Présenté en compétition officielle au dernier festival de Cannes, Burning marque le retour du cinéaste coréen Lee Chang-Dong, huit ans après le magnifique Poetry.

Deux anciens camarades d’école se croisent par hasard dans les rues de Séoul. Lui c’est Jongsu, un aspirant écrivain pas très dégourdi, à l’opposé de Haemi, une jolie fille assez entreprenante. A la demande de celle-ci, les deux jeunes gens se revoient, couchent ensemble, puis Haemi part pour un grand voyage en Afrique. A son retour, elle est accompagné de Ben, lui aussi coréen, qu’elle a rencontré lors de son périple. Le duo initial devient un trio étrange, car Ben, grand bourgeois raffiné, ne semble rien avoir en commun avec Jongsu mis à part l’intérêt portée à Haemi. Un jour, la jeune femme disparaît et Jongsu suspecte immédiatement son rival Ben.
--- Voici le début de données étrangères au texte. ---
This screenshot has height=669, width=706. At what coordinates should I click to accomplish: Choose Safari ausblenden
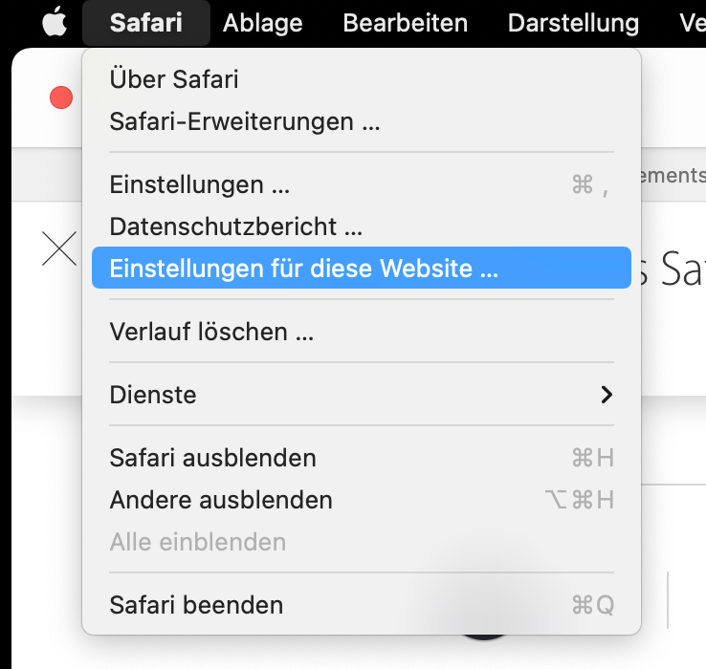212,458
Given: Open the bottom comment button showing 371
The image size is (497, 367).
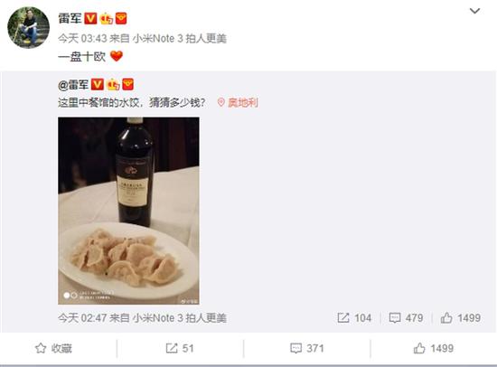Looking at the screenshot, I should tap(307, 348).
Burning est un film flottant, qui laisse divaguer son spectateur de suppositions en suppositions. Que trouve Haemi à Jongsu et Ben ? Pourquoi ces trois personnages sont-ils obsédés les uns par les autres alors qu’ils ne semblent rien partager de plus qu’un diner, un verre de vin ou un joint ? Burning est rempli de suggestions, où les composantes scénaristiques n’existent que par leurs fantômes, à l’image du chat imaginaire d’Haemi, dont on ne voit que les croquettes, et de la mandarine qu’elle fait semblant de manger avec une telle conviction qu’on la voit en avaler les quartiers.

On reconnaît là la fantaisie et l’humour de Murakami dont la nouvelle Les Granges Brûlées est à l’origine du script, même si ici les serres en plastiques coréennes incendiées (le passe temps avoué de Ben) ont remplacé les granges  de la campagne japonaises.

Le film n’est ni véritablement un thriller à cause sa lenteur et son choix de survoler l’enquête, ni une romance, tant les liens entre les personnages sont flous. On se retrouve pourtant miraculeusement emporté dans ce récit qu’on ne saurait définir, et qui continue d’avancer même après la séance terminée. C’est là le talent de metteur en scène de Lee Chang-Dong, qui rend aussi sublime la ville de Séoul que la campagne de Paju. « Le monde est pour moi un mystère » confie à un moment Jongsu, le film aussi, et c’est tant mieux ainsi.